● **Study text**
━━━

Stock and government bond prices rallied on Wednesday after the Federal Reserve acknowledged improvements in the US economy at its latest meeting while opting to keep its current policy stance unchanged. The yield on the 10-year US Treasury bond, which moves inversely to the price of the benchmark government debt instrument and is sensitive to signals about the future of the Fed’s $120bn-a-month of pandemic-era bond purchases, eased following the meeting to trade 0.01 percentage points lower for the day at 1.23 percent.
The yield has tumbled from close to 1.8 percent in March as traders bet on the Fed sustaining its purchases despite the US economy’s strong rebound from a historic contraction in the second quarter of 2020. The latest statement from the central bank has been read by analysts and investors as a small step towards an eventual tapering of bond purchases, with the US central bank appearing to be in no rush until there are further improvements in the economy. Jay Powell, Fed chair, also acknowledged the continued risk to the recovery posed by a coronavirus in light of the current uptick in cases resulting from the Delta variant.

━━━

● **Listed records**
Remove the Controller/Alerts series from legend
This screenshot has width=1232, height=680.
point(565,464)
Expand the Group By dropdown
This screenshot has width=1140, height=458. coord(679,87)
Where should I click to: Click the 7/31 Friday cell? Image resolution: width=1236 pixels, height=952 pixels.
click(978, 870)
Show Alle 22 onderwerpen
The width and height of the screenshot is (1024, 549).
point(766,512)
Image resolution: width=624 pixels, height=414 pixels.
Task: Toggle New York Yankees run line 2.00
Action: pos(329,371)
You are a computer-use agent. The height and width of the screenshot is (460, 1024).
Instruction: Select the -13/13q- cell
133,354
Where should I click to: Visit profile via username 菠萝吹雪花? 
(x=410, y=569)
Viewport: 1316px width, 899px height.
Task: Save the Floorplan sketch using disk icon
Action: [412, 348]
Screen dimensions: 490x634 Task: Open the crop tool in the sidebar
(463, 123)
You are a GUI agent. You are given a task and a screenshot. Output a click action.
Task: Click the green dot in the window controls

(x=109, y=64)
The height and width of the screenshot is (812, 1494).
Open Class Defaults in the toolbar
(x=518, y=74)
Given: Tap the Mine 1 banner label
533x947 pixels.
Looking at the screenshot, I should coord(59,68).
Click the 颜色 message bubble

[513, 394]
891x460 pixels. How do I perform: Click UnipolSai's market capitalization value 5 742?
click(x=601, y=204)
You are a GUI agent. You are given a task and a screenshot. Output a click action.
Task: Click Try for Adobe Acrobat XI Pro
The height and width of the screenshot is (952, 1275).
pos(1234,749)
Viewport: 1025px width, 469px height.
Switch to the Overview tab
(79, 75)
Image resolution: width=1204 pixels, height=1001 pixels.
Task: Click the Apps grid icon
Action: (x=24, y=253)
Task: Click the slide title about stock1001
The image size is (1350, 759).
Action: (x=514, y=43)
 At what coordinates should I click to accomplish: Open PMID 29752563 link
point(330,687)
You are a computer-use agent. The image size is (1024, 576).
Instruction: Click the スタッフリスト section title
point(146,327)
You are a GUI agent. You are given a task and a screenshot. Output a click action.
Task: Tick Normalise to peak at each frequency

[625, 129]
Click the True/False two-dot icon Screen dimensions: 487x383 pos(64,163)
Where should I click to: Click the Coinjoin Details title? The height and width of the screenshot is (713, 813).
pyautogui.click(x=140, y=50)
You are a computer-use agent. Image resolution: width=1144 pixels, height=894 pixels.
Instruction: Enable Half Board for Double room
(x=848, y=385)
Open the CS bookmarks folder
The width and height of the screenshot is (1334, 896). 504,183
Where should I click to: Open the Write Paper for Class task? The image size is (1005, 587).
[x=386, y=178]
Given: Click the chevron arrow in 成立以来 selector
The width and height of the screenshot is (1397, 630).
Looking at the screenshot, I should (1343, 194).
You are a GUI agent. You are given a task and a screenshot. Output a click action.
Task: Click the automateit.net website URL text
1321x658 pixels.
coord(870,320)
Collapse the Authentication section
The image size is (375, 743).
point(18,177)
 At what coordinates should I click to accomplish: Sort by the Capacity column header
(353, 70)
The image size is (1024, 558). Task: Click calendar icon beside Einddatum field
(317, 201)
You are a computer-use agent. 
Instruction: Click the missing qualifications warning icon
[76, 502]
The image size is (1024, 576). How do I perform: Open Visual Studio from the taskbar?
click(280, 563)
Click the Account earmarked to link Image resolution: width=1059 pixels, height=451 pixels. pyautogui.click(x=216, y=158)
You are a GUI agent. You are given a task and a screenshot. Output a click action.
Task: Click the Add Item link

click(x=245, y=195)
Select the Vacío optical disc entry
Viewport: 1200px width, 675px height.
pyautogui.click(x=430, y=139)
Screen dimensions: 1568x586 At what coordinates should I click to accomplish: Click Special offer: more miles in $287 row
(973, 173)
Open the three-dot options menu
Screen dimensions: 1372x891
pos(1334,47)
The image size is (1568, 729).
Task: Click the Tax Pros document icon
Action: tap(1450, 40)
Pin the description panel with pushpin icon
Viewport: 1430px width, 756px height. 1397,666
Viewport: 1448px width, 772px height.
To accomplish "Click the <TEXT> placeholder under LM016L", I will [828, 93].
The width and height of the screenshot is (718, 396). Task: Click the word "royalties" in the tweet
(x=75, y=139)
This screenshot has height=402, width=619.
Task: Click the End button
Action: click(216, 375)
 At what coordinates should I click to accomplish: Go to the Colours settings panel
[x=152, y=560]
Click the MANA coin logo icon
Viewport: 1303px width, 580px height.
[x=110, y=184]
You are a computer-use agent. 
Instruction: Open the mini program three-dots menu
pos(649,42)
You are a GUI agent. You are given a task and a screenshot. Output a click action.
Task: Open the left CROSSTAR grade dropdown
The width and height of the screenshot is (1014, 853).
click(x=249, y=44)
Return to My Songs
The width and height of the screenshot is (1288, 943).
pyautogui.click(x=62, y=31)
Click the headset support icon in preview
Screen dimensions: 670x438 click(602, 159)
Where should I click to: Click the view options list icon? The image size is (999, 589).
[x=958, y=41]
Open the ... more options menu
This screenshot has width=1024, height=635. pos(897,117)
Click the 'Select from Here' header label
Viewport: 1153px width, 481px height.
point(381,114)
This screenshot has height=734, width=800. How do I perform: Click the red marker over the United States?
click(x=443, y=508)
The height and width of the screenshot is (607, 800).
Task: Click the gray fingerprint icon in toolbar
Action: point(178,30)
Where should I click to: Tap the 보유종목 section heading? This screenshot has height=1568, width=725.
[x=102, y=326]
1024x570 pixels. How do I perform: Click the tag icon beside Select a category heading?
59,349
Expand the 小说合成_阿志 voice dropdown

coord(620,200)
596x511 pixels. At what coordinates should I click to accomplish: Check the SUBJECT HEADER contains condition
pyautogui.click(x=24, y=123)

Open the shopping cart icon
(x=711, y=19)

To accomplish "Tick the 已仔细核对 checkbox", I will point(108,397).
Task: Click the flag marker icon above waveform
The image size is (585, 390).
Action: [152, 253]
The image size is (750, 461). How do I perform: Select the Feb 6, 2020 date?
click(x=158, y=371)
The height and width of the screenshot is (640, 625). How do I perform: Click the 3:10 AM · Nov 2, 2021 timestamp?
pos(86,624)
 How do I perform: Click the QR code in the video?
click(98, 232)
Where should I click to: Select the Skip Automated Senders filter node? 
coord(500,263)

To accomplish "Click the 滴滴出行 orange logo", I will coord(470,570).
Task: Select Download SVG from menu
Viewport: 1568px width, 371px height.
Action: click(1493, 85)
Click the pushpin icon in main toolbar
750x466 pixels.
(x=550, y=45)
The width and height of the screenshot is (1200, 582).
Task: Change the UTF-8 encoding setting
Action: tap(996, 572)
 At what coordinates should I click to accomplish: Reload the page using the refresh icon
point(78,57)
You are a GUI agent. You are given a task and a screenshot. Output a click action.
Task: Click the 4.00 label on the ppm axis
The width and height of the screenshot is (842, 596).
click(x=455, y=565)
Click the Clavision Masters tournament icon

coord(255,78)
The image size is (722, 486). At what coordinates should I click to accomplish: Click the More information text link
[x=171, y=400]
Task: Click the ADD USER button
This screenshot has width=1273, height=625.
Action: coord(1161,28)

━━━

● **Tasks to complete**
**A)** From the market report, output the passage starting with "Stock and government" and going on through "at 1.23 percent.".
**B)** In the market report, at what level did the 10-year US Treasury yield trade after the Fed meeting?
The listing has no connection to the market report.

● **List of solutions**
**A)**
Stock and government bond prices rallied on Wednesday after the Federal Reserve acknowledged improvements in the US economy at its latest meeting while opting to keep its current policy stance unchanged. The yield on the 10-year US Treasury bond, which moves inversely to the price of the benchmark government debt instrument and is sensitive to signals about the future of the Fed’s $120bn-a-month of pandemic-era bond purchases, eased following the meeting to trade 0.01 percentage points lower for the day at 1.23 percent.

**B)** It traded at 1.23 percent, 0.01 percentage points lower for the day.